Summary: Cross-border liquidity solutions

Physical (i.e. cash concentration, sweeping, zero or target balancing)

This refers to the automatic, physical movement of cash from multiple accounts in different jurisdictions to a single master account domiciled in one location (the concentration location). In its most efficient form, the physical cross-border transfer takes place at the end of each business day, leaving either a zero balance or pre-determined balance on the accounts participating in this arrangement.

Many companies are accustomed to sweeping cash from accounts within a country, but this capability equally exists across countries (subject to regulations) for tradable/fungible currencies in Asia, including USD, SGD, HKD, AUD, NZD, JPY and offshore RMB (CNH).
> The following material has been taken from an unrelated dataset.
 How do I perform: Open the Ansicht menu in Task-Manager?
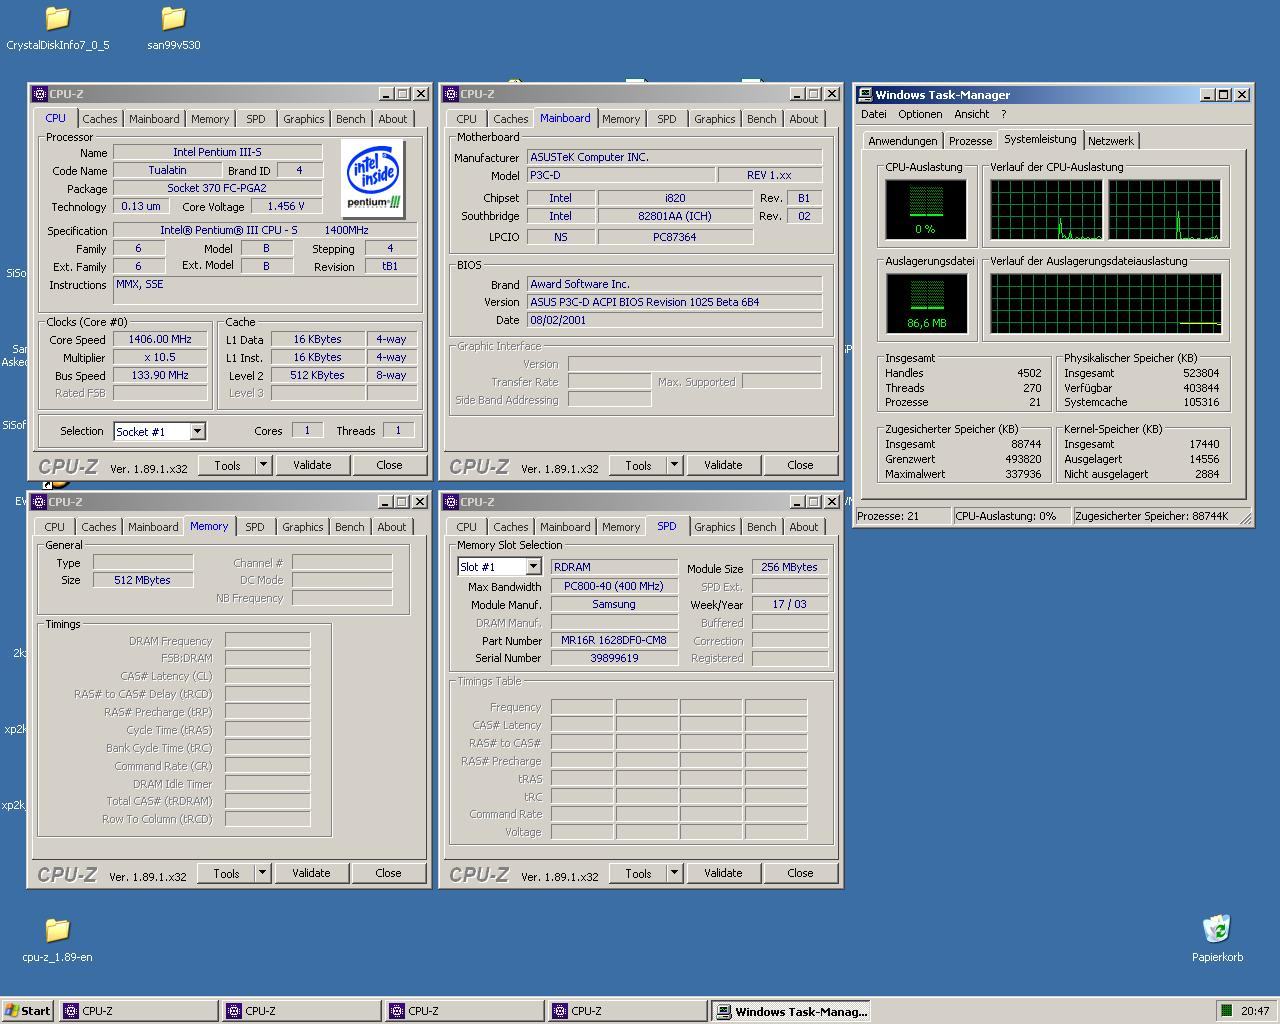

Given that the majority of cross-border trade in the region is denominated and settled in USD, the ability to pool USD accounts is particularly important, and complements the ability to concentrate other currencies across markets which permit cross-border financial flows.

Notional (i.e. multi-currency interest optimisation or notional pooling)
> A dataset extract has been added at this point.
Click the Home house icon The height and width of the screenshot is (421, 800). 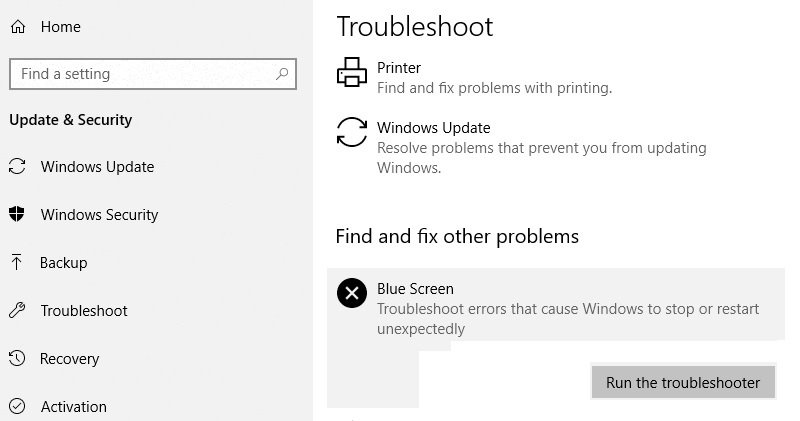[18, 27]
There are essentially two notional techniques. The first is a simple form of interest optimisation across a portfolio of bank accounts which reside in multiple countries and are denominated in several currencies. Interest optimisation is effectively a virtual portfolio pricing arrangement, where preferential pricing is applied to each account (subject to domestic regulations), but without, or with very limited, recognition of any offsets between long and short positions which are held in different locations.

The second technique involves bringing together balances denominated in different currencies into a multi-currency notional pooling arrangement. For this to operate as a cross-border structure, a combination of a multi-currency notional pool with cross-border physical cash concentration is required to transfer account positions to the concentration location, and then include them in the pool. In itself, multi-currency notional pooling cannot be considered a cross-border liquidity technique, but is a critical component of the hybrid solution that brings together physical cross-border techniques and domestic pooling.
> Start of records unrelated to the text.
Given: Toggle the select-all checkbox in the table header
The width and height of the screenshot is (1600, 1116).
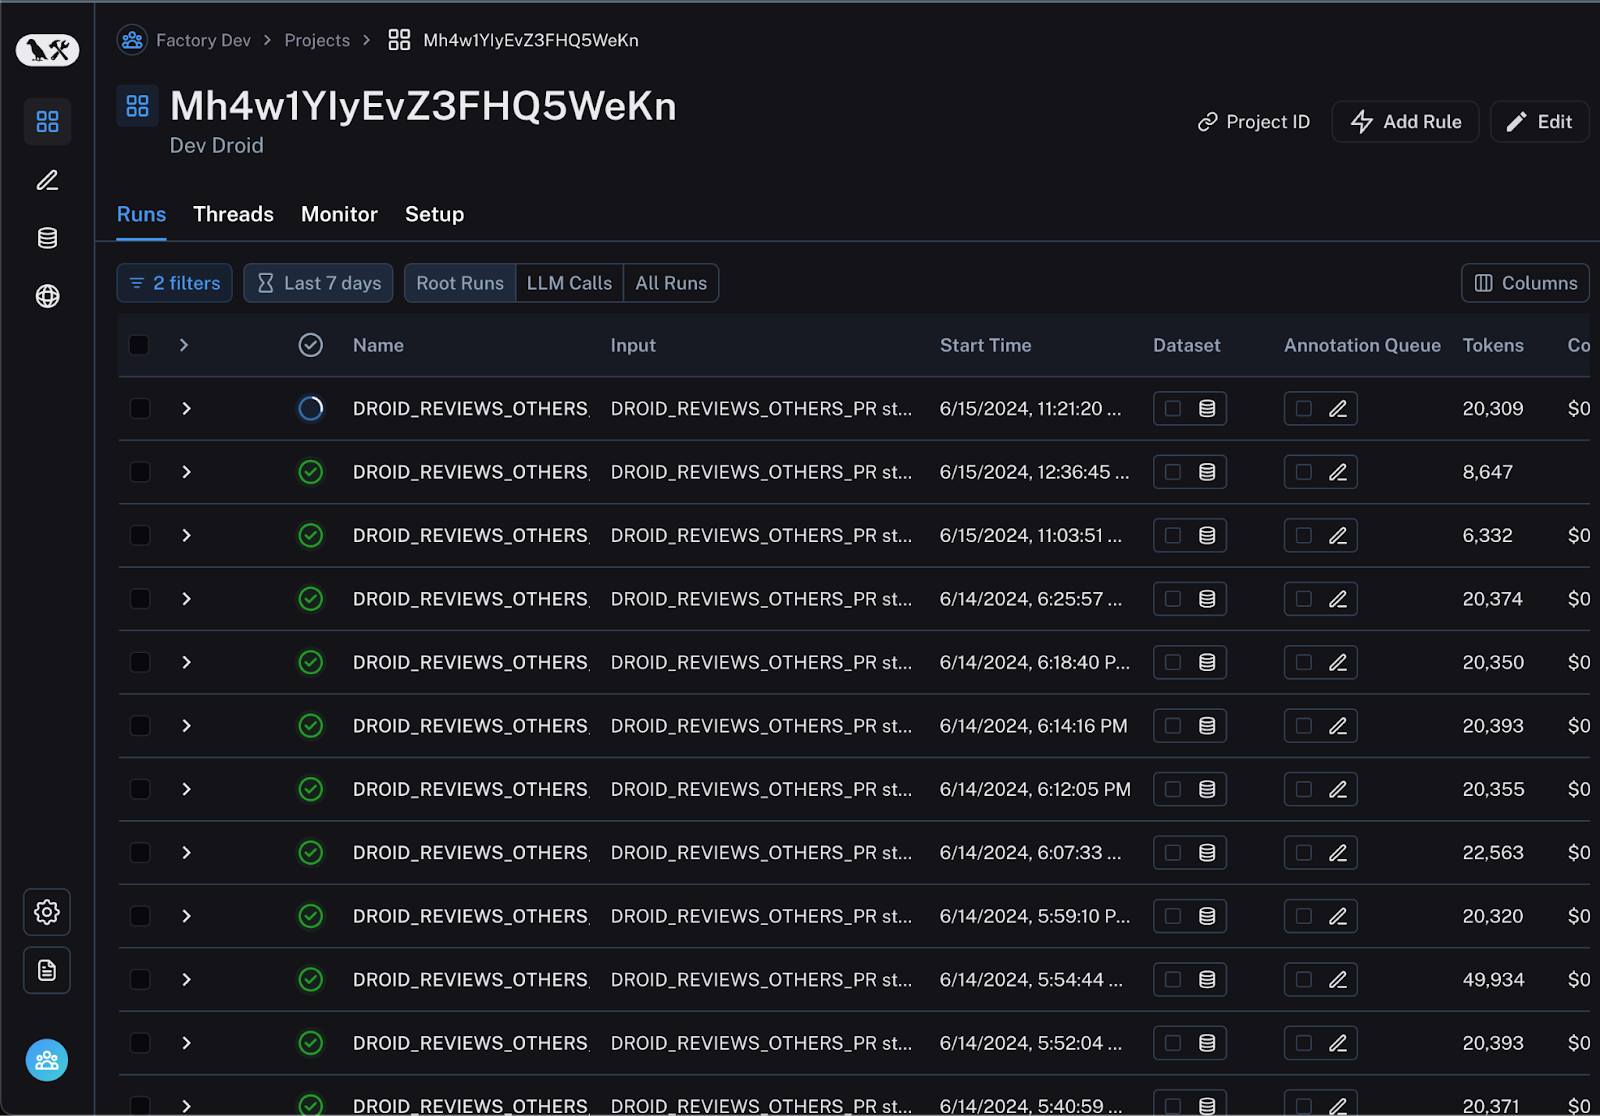Looking at the screenshot, I should tap(139, 345).
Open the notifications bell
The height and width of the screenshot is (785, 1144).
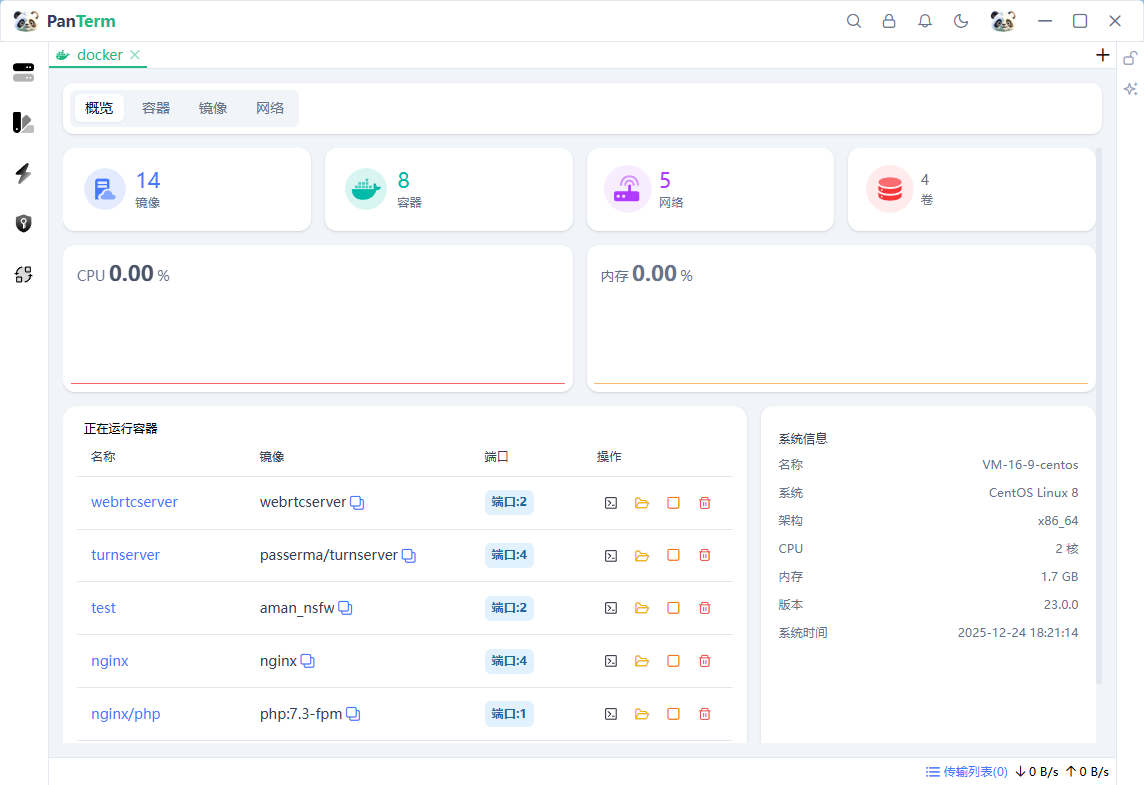tap(925, 21)

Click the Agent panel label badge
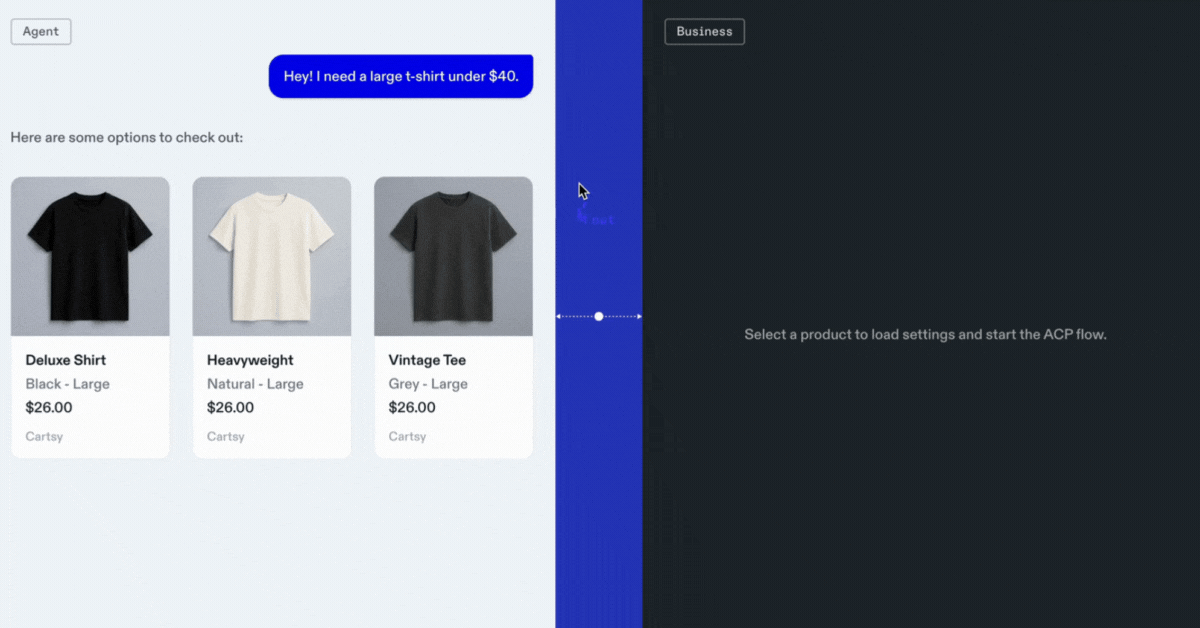[x=41, y=31]
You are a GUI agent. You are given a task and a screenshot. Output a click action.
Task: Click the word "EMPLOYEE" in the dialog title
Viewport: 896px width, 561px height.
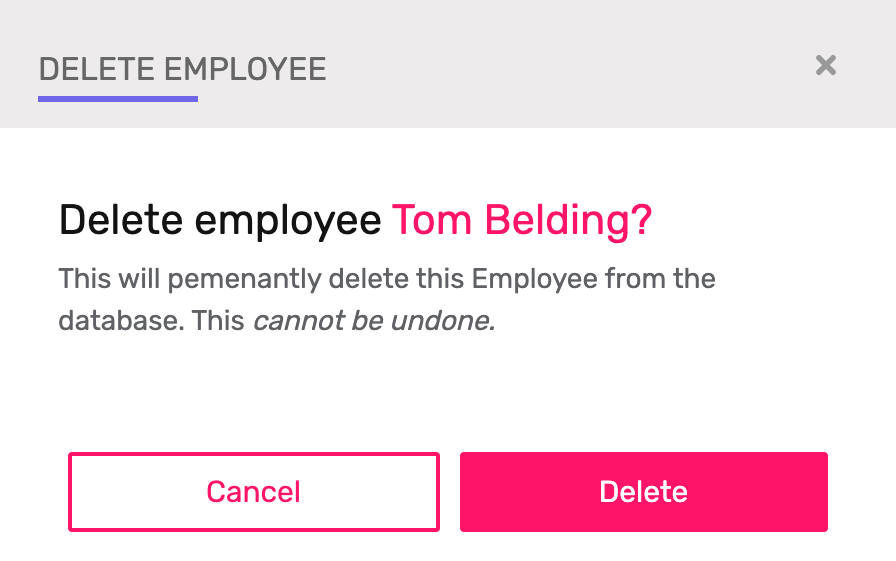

A four-step approach to cross-border liquidity

Optimising liquidity on a regional or global basis is best achieved by taking a structured approach, as implementing a cross-border liquidity solution in isolation is unlikely to deliver the liquidity and governance benefits that treasurers require:

  1. Account structure. The first challenge for many treasurers in consolidating liquidity is that cash is distributed amongst a multitude of banking partners and accounts. Treasurers should therefore review the account structure and associated flows, and potentially rationalise these structures before considering a cross-border liquidity solution.
     
  2. Cash visibility. Establishing visibility over cash, across locations, banks and accounts is an essential prerequisite to taking control over this cash. However, with sophisticated technology now readily available from many banks, SWIFT and treasury management system/ ERP vendors, the obstacles to achieving cash visibility are far lower than in the past.
     
  3. Solution definition. It is important to work with the bank to identify the most efficient channels for managing payment and collection flows, and any regulatory restrictions on the mobility of funds. On the basis of such analysis, treasurers can assess potential solutions and the specific value proposition of each one in relation to the specific needs of the business. Other important considerations during this phase include the appropriate evaluation of the tax and accounting implications from the adoption of a physical or notional arrangement, and the alignment with internal company policies on the changes in the ownership of the liquidity as a result of the design of the solution.
     
  4. Implementation roadmap. Finally, treasurers should work with the bank to build an implementation roadmap for the chosen solution(s), including outlining the relevant regulatory and tax issues in each country, and internal implementation requirements, such as considering the implications of intercompany guarantees and indemnities, or the preference for intercompany lending.